Dans les premières années de la séparation, l'entourage devrait agir comme le bon Samaritain: il n'a pas lancé une vaste
enquête judiciaire pour savoir pourquoi ce blessé se trouvait dans le fossé ; il s'est contenté de le soigner. Comment
éviter que les enfants culpabilisent, et deviennent partie prenante de l'un ou l'autre parent? De toute façon, ils subissent.
Que signifie amoindrir leur souffrance? Je n'ai pas de recettes, hélas... A l'époque, nos aînés avaient 20, 18 et 16 ans, et
notre cadet 5 ans. Ma femme l'a inscrit chez un pédopsychiatre. C'est très bien, c'est un lieu de parole ; mais cela
n'empêche pas de souffrir. Justifier, expliquer cette "bonne décision" , ne les console pas davantage.
Comment exercer à distance votre rôle de père?
Dans un premier temps, l'autorité parentale conjointe semble un leurre. Elle ne peut s'exercer sans vie commune. Je l'ai
douloureusement expérimenté à l'adolescence de notre quatrième. Que vouliez-vous qu'il fasse seul à 13 ans, dans
l'appartement de sa mère partie en week-end? Il savait pertinemment que je pouvais intervenir partout... sauf là. C'est
dramatique, et terriblement déstructurant. Un soir, les aînés m'ont prévenu qu'il avait été odieux chez sa maman. Je leur
ai répondu: "Mes enfants, que voulez-vous que je fasse? Vous touchez du doigt la réalité de la séparation de vos
parents".
Le rôle du père consiste à intervenir quand le gamin dérape ; il le remet debout en lui expliquant: "Ça, c'est la ligne jaune,
tu ne la franchis pas. La route, c'est par là ". Mais que faire quatre jours plus tard, une fois la limite dépassée?
Puis, au fil des années, j'ai réalisé que je pouvais exercer ma paternité par la fidélité. J'ai mesuré combien il fallait
d'abord être époux pour être père. Du fait du lien de la chair, la maman a toujours une place dans le cœur de ses
enfants. Alors qu'il suffit à l'époux de dégrader sa relation à l'épouse pour dégrader sa relation à l'enfant. Sa paternité
s'obscurcit aussitôt.
Une femme qui "évacue" le père ou abîme son image, tend à surinvestir auprès des enfants. A l'inverse, la maman fidèle
à son mari infidèle le maintient à sa place de père dans leur cœur.
Quelle place dans votre famille, dans vos prières, pour le compagnon de votre épouse? Civilement, il est son mari. Dans
notre famille, il est un tiers. Et il convient que le tiers reste à sa place de tiers. L'époux civil n'a pas sa place dans
les réunions familiales. Il importe d'éviter toute confusion. Ce tiers est apparu assez vite après notre séparation. Je
le connaissais depuis longtemps, ainsi que sa femme et ses enfants.
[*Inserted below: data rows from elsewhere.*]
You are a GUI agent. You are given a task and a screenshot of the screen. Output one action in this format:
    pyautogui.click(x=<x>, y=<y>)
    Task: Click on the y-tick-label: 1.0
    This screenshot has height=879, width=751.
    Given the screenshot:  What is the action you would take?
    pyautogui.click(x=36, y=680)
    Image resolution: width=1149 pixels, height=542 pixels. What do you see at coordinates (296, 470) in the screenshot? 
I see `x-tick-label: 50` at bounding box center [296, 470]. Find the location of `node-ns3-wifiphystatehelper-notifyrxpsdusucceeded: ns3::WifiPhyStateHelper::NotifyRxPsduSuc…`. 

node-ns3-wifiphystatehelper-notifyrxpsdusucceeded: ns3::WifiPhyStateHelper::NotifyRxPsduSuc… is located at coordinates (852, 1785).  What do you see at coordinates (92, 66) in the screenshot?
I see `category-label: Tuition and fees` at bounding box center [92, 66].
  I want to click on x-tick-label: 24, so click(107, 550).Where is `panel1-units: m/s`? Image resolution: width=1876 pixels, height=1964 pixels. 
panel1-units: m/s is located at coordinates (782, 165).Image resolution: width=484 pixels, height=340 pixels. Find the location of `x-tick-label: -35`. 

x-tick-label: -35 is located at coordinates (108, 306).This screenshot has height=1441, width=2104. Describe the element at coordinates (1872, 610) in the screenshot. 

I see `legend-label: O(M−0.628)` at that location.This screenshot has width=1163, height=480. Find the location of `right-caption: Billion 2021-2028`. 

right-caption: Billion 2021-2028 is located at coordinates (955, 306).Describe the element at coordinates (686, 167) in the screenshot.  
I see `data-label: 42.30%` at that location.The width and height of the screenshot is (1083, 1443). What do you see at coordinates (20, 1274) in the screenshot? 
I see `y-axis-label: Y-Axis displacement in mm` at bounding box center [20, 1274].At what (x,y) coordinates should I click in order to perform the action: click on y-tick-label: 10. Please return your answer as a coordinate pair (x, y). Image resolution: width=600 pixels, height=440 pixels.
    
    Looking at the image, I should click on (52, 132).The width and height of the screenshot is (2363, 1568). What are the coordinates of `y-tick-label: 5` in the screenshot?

Prier pour lui... ça m'arrive, comme Dieu nous
appelle à prier pour nos ennemis. Le Seigneur ne me demande pas de les associer dans la prière. Mon épouse demeure
mon "unique plus proche prochain".
"Personne ne connaît mieux le cœur de l'épouse que l'époux", écrivez-vous. Le mari civil ne peut-il en dire autant?
Je persiste à croire que non. Quand nous vivons quelques grâces de réconciliation, nos deux cœurs se reconnaissent. Je
l'ai expérimenté au chevet de notre petit-enfant malade, à l'hôpital, ou lors d'un coup de fil inattendu pour nous souhaiter
mutuellement un joyeux Noël.
Certes, il existe une réalité affective dans ce lien nouveau. Mais par la fidélité offerte, l'union des époux continue à se
construire, mystérieusement. Non pas aux yeux des hommes, mais dans le corps du Christ. C'est un acte de foi au-delà
du vérifiable.
L'amertume du divorce s'atténue-t-elle avec le temps?
Heureusement, le Seigneur est grand et panse nos plaies. La douleur s'atténue, mais la blessure demeure. La
souffrance n'est pas l'enfer. C'est la souffrance non offerte qui l'est. Voilà notre combat spirituel: retomber dans la
souffrance, et nous y enfermer, ou vivre de l'offrande.